Psychologist Dr Reem El Baba who l follow on Instagram shared a post recently that stopped me mid-scroll. “In the Arab world,” she wrote, “we don’t experience war as ‘news.’ We experience it in our bodies — no matter where we are. Our bodies recognise it before our minds do.” I read those words and felt something in me unlock. That is it. That is exactly it.
Because while I sit here in comfort genuinely privileged, with a roof and food and safety, my body has been holding a war. I send whatsapp messages asking family in Lebanon if they are okay, then feel the absurdity of those three words in full force. I constantly scroll social media and watch the news. I think about the little girls seeing their dreams of education, career and freedom disappear before them. I think about pregnant women forced to give birth in tents, on roadsides, in rubble, trying to keep something sacred alive in conditions no human should endure. I cannot stop thinking about them.
This is what solidarity does to the body. It accumulates. And it is heavy to carry in a world that has never felt less harmonious.
Paradoxically, Australia is right now marking Harmony Week. This year’s theme, Everyone Belongs feels suffocatingly ironic. Institutional racism is not retreating, it is recruiting. Hate directed at people of different cultures, religions, and races has not merely persisted it has been handed a megaphone by politicians and influencers who have built entire platforms on division. Racism, it turns out, is very comfortable in the age of the algorithm.
And then there is what is happening to women. The anti-rights movement is not a fringe concern, it is a river gaining force.

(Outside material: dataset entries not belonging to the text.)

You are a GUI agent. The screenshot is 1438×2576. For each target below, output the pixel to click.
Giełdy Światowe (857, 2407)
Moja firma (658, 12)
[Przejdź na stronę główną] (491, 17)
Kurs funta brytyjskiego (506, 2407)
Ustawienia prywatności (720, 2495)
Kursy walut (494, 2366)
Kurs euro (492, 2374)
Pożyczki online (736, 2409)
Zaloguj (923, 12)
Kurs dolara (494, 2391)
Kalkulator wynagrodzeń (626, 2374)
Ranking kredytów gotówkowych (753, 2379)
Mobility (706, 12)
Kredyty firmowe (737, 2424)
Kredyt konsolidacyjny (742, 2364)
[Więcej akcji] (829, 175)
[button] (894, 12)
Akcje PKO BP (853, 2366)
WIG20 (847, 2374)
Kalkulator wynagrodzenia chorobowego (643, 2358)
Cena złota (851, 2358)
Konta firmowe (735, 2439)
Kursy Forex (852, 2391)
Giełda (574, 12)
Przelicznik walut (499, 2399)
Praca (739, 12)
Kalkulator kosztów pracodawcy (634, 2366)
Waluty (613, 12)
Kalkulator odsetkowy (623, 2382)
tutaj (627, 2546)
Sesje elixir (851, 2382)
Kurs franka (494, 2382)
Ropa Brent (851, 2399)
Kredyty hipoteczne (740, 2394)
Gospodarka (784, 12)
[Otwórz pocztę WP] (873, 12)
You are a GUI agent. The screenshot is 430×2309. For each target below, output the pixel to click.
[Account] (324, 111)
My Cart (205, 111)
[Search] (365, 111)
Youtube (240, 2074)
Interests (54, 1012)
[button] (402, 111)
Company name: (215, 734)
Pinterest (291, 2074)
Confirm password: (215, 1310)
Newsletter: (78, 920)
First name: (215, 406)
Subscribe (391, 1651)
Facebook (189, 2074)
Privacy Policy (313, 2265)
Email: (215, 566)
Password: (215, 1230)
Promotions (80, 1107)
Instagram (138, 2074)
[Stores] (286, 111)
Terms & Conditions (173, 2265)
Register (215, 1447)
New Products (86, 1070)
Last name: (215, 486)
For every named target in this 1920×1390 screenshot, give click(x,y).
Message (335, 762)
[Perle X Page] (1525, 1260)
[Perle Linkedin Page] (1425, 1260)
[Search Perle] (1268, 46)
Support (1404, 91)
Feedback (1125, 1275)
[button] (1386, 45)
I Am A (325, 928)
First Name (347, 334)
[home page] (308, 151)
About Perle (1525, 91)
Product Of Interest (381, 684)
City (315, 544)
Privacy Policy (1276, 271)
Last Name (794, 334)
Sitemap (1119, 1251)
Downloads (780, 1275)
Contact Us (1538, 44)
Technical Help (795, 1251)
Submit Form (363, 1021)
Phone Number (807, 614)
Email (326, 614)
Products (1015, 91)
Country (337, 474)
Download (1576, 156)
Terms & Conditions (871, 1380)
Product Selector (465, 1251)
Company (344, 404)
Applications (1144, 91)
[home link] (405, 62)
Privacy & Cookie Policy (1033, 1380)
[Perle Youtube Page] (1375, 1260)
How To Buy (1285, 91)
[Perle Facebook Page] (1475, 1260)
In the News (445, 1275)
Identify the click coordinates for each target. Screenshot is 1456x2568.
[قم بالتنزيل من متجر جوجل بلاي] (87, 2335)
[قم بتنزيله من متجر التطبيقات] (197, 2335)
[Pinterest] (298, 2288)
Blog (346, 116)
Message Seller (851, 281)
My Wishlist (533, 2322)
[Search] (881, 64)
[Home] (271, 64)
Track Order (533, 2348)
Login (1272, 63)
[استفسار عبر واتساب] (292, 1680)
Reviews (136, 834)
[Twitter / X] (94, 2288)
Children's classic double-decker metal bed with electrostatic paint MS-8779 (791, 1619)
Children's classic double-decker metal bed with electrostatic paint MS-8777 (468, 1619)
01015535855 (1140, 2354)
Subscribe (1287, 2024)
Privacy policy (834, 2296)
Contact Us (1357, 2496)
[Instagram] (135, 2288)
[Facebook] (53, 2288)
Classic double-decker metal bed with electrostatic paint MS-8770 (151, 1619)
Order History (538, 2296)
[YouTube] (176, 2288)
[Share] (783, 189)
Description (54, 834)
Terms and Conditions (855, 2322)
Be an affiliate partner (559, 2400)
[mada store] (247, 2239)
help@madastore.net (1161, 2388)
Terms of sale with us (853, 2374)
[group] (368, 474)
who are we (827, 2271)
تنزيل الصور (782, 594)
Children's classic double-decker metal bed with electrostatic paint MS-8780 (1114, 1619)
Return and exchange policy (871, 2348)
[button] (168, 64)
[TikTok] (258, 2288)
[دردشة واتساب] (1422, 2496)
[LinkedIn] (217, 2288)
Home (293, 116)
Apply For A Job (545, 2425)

Reproductive rights are being wound back. The manosphere is swallowing impressionable young men whole. Research from Monash University found that Australian teachers have observed a disturbing shift in boys’ behaviour since around 2022: misogyny more explicit, more emboldened, more normalised in our classrooms. In Australia, one woman is killed by an intimate partner every nine days. In 2023, the sexual violence crime rate reached a 31-year high.
We are watching the world shrink for girls and expand its cruelty toward women, and we are being asked to celebrate harmony.
I am not without hope, but I am bone tired. There is a particular exhaustion that belongs to women who hold too much, feel too much, and are asked to absorb too much and still show up every day.
However, history has never been changed by people who were comfortable. The suffragettes were tired. The women of the anti-apartheid movement were tired. The mothers who built organisations against domestic violence were tired, furious, and unwilling to accept that this was simply how things had to be. That is where we are now.
So, we rest. We refuel through community, through the radical act of sitting with other women and saying me too, I feel it too. We tend to our bodies carrying wars they didn’t start. And then we get back up. We write. We march. We vote. We call out hatred. We show up for the young women watching all of this wondering if the world has anything left to offer them. We tell them, yes. We are still here.
Exhaustion, when it is shared, becomes solidarity. And solidarity, when it is sustained, becomes change.
Tired is not finished. And I am not finished yet.